Sadly, a similar situation happened to my MIL. My FIL made millions for years while she had to quit her job, as they moved around for his job. He left her in her late 50s for a much younger woman and she had to go back to work in her late 50s/early 60s and she's still working now. He retired and brags about how smart and successful his new wife is, which is pretty sick. He hid a ton of money and moved a lot of the assets to the mistress and also her grown children, so my MIL got some but not enough to maintain her standard of living from before the divorce. The alimony was short term and whatever she got sharply decreased after he retired. |
+1 kind of. I agree PP is demanding women with low paying service jobs work, instead of doing what they want which might involve staying home, largely to benefit higher paid professional women. But I also think PP is just wrong that the thing preventing us from getting paid leave or a childcare subsidy is women choosing to SAHM. I mean, there are SAHMs in Europe.

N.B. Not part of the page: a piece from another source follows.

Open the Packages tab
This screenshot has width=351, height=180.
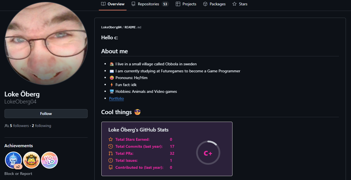(215, 4)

And as in the US, it’s a choice made both by wealthy women whose spouses make enough to keep the family very comfortable on one income, and middle class women who find mothering more personally rewarding than whatever they do for a living and are willing to make the financial sacrifice for greater household harmony. Many countries with real parental leave and subsidized childcare also provide payments to families with kids, and they are often higher for kids under 5. While many women return to work after their long leave and take advantage of the subsidized childcare (a very different proposition than what most American women are expected to do, which is go back to work while their children are still infants and then pay for childcare out of pocket), some women choose to stay home for several years and are facilitated by government payments. This isn’t super common but not unheard of either. Blaming women for making choices that make sense for them in our messed up, cruel system that is aggressively hostile to working moms is backwards. Women in the US cannot “earn” access to leave and childcare by working harder. We have to decide as a country that paid leave is good because it’s good for parents to have time with new babies. That subsidized childcare is really the only way to make that industry function (because like education, if you privatize it, quality of care and affordability are always at war with each other). Whether women take advantage of these policies is an individual choice that is honestly none of your business. |
lol you’ve been living in a liberal urban location too long. Europeans receive paid leave but it’s not like it’s reported in the media. Most countries only provide 6-8 weeks of fully paid leave and after that it’s a measly amount that’s similar to unemployment insurance. In the UK, it’s around $200 a week! There are also some major cultural differences that result in European countries providing paid leave. Many educated women have children out of wedlock and their finances are separate from their partner. How would they have kids if they earned $0? There isn’t this notion of men supporting the family like there is in the US. It’s also way way more expensive for the average family to live in most European countries. Paid leave is a necessity. I see a stark difference between my MC friends living in a flyover city and my MC friends living in Europe. They pay much higher taxes in Europe and their overall cost of living is much higher - especially housing. I am personally glad we don’t have a culture here where the government is paying women to stay home from work to take care of kids. You seriously don’t get we don’t have paid leave because outside of small urban liberal areas, American men and women don’t want it. It’s fairly easy for the average American woman to stay home with kids if that’s what she wants to do. She doesn’t need a government hand out. The women who are poor and require assistance are already receiving it. |
I hear you, but I'm bone tired of the task changing men to be one more thing for women to do. Telling women they just need to "raise their expectations" isn't at all helpful. Do you think any of us married someone we thought would be an unequal partner? Of course not. Practical advice would be appreciated for those (such as myself) who find themselves in an unequal marriage. Like the guy is generally nice, shovels the walk for the elderly neighbor, will take the kids either if you ask or if you're at your complete rock bottom but not before, and even then often his version of time with the kids is everyone on their devices. Eats anything you cook/reheat and tells the kids to say thank you, but the only cleaning he can remember on his own is to roll the garbage cans to the curb once a week. Anything else needs multiple reminders and even then the response is just a shrug "yeah, I guess I didn't do it" or "well doing X was worth keeping the peace" comment. No, I didn't see any of this before we got married. He either had roommates (and as it turns out enough social sense to clean up behind himself in a communal living situation) or in student housing (most grad students did this where he went). Should I have dated only men with enough $ to already own their own house and lived alone? (I probably would have wondered about their lack of financial sense). My spouse feels like he wants for me what I want for myself. Wanting and doing are 2 very different things. He feels I'm free to clean up behind everyone if it matters so much to me. He'll cheer me on from the couch. Wanting isn't enough. Blaming women for men's failures compounds the problem. "I had no idea my wife was so unhappy. Why didn't she say anything." Even that blames women. And I'm sure she did say something. Many. Many. Many times.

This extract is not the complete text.